◆ **Short problem**
Copy the lines word for word, beginning with the first one and stopping after the line that contains "click(75, 222)", including that line.

◆ **Data entries**

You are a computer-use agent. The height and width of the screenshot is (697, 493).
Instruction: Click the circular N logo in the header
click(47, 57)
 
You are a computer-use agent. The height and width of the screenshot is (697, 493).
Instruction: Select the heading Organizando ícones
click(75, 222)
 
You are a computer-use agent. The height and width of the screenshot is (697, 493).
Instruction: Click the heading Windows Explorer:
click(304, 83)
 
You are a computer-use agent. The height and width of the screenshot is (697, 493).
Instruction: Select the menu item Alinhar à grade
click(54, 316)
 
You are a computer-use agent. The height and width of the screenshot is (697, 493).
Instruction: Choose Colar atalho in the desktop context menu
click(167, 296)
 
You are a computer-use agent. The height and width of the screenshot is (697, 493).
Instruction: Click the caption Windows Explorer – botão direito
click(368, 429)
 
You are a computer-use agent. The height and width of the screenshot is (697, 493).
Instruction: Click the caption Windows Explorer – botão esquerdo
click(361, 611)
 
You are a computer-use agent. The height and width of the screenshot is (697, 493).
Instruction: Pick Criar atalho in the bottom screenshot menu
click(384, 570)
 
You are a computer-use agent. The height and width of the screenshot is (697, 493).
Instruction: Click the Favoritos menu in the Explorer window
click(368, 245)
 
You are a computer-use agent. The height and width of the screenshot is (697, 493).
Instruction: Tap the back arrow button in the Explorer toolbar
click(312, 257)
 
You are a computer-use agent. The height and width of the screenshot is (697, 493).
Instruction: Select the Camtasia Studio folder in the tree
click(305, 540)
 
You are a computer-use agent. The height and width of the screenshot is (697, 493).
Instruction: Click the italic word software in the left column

◆ **Result of the exercise**
You are a computer-use agent. The height and width of the screenshot is (697, 493).
Instruction: Click the circular N logo in the header
click(47, 57)
 
You are a computer-use agent. The height and width of the screenshot is (697, 493).
Instruction: Select the heading Organizando ícones
click(75, 222)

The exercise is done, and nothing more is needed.